___ Supplied records

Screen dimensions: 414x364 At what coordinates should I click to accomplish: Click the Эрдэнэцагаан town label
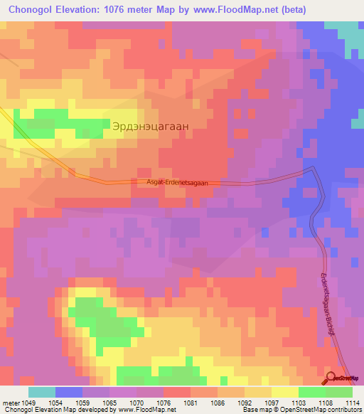(x=150, y=125)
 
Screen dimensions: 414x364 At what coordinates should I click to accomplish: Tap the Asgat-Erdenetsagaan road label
(x=178, y=183)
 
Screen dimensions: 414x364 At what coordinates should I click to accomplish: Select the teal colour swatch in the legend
(x=42, y=392)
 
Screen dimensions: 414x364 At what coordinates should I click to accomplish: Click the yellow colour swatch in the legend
(x=284, y=392)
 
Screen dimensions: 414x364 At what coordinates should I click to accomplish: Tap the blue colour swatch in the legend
(x=69, y=392)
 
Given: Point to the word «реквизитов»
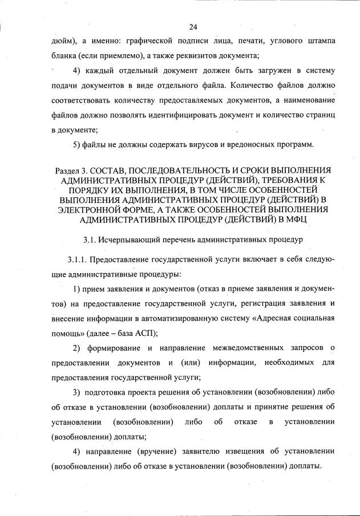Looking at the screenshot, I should coord(197,56).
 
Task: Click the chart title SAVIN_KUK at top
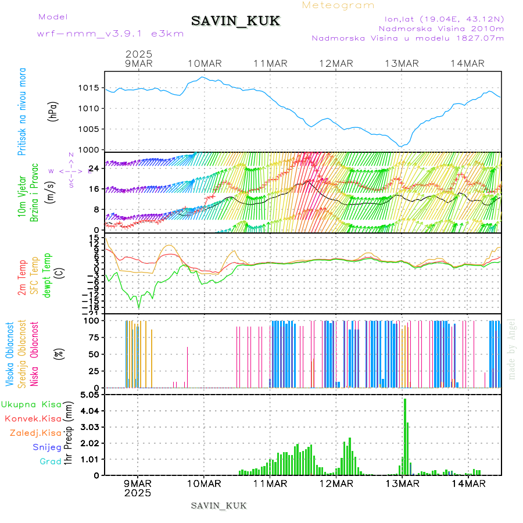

______

Written exercise: Switch each "colour swatch" in the material above to "color chip", and write out all of its lines again with nothing else changed. Leave the pictures out of your answer.

Result of this task:
Screen dimensions: 414x364 At what coordinates should I click to accomplish: Click the Эрдэнэцагаан town label
(x=150, y=125)
 
Screen dimensions: 414x364 At what coordinates should I click to accomplish: Tap the Asgat-Erdenetsagaan road label
(x=178, y=183)
 
Screen dimensions: 414x364 At what coordinates should I click to accomplish: Select the teal color chip in the legend
(x=42, y=392)
 
Screen dimensions: 414x364 At what coordinates should I click to accomplish: Click the yellow color chip in the legend
(x=284, y=392)
 
Screen dimensions: 414x364 At what coordinates should I click to accomplish: Tap the blue color chip in the legend
(x=69, y=392)
 
Given: Point to the word «реквизитов»
Looking at the screenshot, I should coord(197,56).
 
Task: Click the chart title SAVIN_KUK at top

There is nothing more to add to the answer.